• [EXCERPTED DATA]

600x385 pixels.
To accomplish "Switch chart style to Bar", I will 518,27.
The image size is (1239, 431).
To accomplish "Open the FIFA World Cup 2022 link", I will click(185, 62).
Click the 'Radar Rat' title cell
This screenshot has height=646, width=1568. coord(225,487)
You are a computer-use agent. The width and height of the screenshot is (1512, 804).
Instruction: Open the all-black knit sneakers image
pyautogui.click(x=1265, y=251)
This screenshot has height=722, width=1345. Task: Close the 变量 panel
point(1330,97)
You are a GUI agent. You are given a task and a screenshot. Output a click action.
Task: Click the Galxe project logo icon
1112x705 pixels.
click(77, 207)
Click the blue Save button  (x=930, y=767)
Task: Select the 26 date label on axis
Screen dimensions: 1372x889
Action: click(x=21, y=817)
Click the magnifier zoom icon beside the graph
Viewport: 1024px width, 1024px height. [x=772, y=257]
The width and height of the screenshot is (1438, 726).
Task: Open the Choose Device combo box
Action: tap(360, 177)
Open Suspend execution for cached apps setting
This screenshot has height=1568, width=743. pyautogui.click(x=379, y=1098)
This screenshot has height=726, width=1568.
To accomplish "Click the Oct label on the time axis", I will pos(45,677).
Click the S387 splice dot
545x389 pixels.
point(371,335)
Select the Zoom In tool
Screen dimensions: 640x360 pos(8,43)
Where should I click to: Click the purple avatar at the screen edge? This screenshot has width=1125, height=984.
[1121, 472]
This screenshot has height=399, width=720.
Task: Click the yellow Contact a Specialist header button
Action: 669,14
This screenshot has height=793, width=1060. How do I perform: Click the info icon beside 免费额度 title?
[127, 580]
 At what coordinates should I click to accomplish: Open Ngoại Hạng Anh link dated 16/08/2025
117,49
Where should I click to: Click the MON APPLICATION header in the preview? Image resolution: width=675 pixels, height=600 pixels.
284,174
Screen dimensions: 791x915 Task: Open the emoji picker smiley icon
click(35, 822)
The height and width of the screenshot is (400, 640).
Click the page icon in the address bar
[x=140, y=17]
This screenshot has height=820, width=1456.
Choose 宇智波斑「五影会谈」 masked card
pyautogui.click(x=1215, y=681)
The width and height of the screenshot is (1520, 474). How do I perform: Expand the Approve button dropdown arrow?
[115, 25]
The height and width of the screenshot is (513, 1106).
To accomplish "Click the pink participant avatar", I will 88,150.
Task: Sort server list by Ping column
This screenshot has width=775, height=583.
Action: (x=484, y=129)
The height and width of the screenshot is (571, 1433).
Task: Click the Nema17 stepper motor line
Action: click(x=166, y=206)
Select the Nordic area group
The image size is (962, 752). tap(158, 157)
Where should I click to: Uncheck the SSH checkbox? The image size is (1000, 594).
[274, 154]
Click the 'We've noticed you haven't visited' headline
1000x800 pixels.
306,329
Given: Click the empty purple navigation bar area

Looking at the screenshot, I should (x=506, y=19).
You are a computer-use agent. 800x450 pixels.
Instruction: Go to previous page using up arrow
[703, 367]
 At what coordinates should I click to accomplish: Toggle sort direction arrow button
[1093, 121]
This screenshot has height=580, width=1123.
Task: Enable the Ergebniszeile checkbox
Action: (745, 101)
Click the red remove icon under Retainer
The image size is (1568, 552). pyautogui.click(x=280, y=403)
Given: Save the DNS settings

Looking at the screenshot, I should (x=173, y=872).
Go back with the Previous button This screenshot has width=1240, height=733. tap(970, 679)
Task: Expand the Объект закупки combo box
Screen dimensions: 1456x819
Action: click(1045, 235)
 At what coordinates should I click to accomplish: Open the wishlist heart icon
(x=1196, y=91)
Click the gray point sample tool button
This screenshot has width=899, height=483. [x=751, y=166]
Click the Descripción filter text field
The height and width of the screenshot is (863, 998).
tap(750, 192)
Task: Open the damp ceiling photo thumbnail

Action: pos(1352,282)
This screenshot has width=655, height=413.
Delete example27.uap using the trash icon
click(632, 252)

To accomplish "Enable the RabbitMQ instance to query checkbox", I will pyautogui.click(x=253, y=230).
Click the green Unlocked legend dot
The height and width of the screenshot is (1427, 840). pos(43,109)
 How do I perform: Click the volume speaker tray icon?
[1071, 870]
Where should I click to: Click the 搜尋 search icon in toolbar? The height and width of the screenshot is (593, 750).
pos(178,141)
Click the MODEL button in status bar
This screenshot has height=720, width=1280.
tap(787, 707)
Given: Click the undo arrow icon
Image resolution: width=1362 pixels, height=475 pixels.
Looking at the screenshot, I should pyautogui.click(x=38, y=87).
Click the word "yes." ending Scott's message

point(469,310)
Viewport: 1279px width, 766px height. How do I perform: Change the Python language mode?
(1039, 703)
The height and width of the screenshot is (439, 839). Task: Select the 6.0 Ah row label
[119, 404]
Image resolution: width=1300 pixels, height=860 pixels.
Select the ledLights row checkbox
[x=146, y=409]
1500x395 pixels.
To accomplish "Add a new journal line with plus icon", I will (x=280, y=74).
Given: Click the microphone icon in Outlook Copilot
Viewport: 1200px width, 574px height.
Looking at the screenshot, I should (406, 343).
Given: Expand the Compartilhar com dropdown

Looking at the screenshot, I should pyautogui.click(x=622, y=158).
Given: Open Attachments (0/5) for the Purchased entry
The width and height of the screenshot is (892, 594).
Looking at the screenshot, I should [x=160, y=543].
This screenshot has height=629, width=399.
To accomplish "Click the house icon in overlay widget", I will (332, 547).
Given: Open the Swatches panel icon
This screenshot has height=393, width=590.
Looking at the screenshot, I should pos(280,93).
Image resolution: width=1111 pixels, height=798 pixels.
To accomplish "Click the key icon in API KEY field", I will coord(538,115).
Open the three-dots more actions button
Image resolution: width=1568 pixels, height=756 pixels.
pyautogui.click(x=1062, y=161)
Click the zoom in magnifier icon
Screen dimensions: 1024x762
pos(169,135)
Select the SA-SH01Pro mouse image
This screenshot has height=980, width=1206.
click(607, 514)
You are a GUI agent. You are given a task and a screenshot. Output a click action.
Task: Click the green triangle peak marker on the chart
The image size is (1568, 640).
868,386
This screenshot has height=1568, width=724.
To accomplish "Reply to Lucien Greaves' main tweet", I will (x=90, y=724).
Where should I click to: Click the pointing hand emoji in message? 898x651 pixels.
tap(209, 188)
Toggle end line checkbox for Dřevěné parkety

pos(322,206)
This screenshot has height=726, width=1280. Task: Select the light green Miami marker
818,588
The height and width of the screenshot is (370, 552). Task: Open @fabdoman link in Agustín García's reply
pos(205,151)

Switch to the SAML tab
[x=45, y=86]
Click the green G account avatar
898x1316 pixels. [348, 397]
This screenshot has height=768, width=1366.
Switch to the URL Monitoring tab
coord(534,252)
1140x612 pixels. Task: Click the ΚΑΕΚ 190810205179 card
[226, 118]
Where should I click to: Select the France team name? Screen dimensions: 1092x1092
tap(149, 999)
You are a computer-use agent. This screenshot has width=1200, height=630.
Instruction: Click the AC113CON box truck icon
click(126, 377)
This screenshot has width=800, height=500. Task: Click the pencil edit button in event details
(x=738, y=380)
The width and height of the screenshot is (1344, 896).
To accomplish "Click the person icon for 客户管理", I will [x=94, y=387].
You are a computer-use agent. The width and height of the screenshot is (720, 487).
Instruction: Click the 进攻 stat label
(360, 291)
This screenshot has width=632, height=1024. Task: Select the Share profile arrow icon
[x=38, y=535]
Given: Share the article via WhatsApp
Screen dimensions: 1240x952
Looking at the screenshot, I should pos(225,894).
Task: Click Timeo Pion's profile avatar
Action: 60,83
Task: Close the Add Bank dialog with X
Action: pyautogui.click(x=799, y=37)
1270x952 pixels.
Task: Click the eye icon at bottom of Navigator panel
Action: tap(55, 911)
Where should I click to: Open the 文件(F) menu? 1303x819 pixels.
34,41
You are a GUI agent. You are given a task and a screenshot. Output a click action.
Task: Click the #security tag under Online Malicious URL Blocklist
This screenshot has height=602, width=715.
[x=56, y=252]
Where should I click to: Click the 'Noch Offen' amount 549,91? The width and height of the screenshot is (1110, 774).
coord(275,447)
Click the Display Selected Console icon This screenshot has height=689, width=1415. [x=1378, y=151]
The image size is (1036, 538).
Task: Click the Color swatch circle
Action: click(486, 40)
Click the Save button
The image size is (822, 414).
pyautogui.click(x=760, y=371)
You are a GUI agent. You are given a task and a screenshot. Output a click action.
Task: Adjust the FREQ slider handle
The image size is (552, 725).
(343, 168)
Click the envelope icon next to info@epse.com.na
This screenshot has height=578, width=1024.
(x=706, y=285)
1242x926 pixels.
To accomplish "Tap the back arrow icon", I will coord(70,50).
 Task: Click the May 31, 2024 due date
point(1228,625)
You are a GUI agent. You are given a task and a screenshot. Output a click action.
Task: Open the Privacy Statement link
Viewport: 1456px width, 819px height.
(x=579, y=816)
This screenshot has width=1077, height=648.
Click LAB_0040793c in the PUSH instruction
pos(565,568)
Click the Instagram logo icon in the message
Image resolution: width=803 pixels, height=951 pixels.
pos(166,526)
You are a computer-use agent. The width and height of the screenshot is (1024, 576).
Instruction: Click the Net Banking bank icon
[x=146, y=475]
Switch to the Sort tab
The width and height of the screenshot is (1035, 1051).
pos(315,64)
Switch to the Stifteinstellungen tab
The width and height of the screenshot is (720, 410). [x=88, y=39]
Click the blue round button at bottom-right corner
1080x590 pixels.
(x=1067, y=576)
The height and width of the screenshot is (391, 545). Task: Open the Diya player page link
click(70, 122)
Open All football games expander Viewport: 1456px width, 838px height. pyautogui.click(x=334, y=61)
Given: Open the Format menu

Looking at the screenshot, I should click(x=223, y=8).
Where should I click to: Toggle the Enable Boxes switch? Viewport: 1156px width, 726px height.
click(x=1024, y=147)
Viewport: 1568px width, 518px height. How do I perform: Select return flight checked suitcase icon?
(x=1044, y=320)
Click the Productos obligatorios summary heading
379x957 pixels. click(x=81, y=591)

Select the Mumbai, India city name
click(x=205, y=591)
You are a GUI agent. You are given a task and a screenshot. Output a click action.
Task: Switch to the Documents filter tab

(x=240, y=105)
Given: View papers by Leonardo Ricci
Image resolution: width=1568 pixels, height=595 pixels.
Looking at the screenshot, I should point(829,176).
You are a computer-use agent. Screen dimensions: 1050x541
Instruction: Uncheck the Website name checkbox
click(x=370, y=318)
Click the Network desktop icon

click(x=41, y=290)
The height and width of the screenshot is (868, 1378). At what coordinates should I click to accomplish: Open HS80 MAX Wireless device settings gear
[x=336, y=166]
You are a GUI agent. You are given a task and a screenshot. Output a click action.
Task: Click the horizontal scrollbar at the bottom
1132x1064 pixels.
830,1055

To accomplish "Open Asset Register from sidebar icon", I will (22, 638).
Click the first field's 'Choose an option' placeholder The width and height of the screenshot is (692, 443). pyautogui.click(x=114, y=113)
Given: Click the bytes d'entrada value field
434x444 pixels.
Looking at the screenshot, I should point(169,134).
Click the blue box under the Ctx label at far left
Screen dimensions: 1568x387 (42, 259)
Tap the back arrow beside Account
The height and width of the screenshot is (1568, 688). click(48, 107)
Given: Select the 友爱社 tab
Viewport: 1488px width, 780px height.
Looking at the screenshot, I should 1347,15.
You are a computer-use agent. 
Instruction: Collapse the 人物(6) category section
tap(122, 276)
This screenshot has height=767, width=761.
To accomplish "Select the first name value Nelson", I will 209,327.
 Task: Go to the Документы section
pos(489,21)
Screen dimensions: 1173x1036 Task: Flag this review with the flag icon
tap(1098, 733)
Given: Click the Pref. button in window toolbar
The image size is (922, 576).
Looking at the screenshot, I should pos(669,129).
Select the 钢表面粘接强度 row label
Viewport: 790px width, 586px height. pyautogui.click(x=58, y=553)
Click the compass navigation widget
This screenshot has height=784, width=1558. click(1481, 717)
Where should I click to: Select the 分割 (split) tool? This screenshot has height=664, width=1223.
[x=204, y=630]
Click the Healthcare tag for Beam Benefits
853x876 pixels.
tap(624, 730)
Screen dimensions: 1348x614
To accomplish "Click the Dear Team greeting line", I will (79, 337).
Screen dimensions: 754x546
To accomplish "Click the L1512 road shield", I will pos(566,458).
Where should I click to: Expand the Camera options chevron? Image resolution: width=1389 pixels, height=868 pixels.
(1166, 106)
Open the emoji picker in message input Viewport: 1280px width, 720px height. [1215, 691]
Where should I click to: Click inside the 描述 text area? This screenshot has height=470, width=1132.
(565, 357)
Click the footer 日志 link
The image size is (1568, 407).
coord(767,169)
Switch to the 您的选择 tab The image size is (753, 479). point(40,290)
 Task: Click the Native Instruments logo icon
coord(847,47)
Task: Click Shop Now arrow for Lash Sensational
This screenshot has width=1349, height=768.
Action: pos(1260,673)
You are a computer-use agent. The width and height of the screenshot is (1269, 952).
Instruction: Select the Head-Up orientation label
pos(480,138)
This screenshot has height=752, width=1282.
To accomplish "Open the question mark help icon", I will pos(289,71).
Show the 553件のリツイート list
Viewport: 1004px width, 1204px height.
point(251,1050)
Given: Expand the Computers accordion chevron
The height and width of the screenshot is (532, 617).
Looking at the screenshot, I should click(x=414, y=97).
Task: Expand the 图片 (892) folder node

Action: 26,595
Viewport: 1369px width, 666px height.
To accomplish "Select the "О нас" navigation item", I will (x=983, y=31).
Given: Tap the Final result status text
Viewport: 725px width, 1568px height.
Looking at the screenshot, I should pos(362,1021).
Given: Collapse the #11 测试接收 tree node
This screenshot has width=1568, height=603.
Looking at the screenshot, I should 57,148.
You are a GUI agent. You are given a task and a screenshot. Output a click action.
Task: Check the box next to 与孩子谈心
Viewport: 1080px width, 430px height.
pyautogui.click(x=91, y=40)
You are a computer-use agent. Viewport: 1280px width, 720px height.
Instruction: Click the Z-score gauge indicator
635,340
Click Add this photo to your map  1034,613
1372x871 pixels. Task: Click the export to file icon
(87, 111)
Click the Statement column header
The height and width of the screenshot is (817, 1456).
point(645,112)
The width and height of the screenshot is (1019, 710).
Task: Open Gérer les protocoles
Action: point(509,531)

• [WHAT NEEDS TO BE DONE] Take the listing above and repeat exactly the lines from the one containing "Instruction: Collapse the" through the one containing "Given: Click the Pref.", both included.

• [SOLUTION TO THIS EXERCISE]
Instruction: Collapse the 人物(6) category section
tap(122, 276)
This screenshot has height=767, width=761.
To accomplish "Select the first name value Nelson", I will 209,327.
 Task: Go to the Документы section
pos(489,21)
Screen dimensions: 1173x1036 Task: Flag this review with the flag icon
tap(1098, 733)
Given: Click the Pref. button in window toolbar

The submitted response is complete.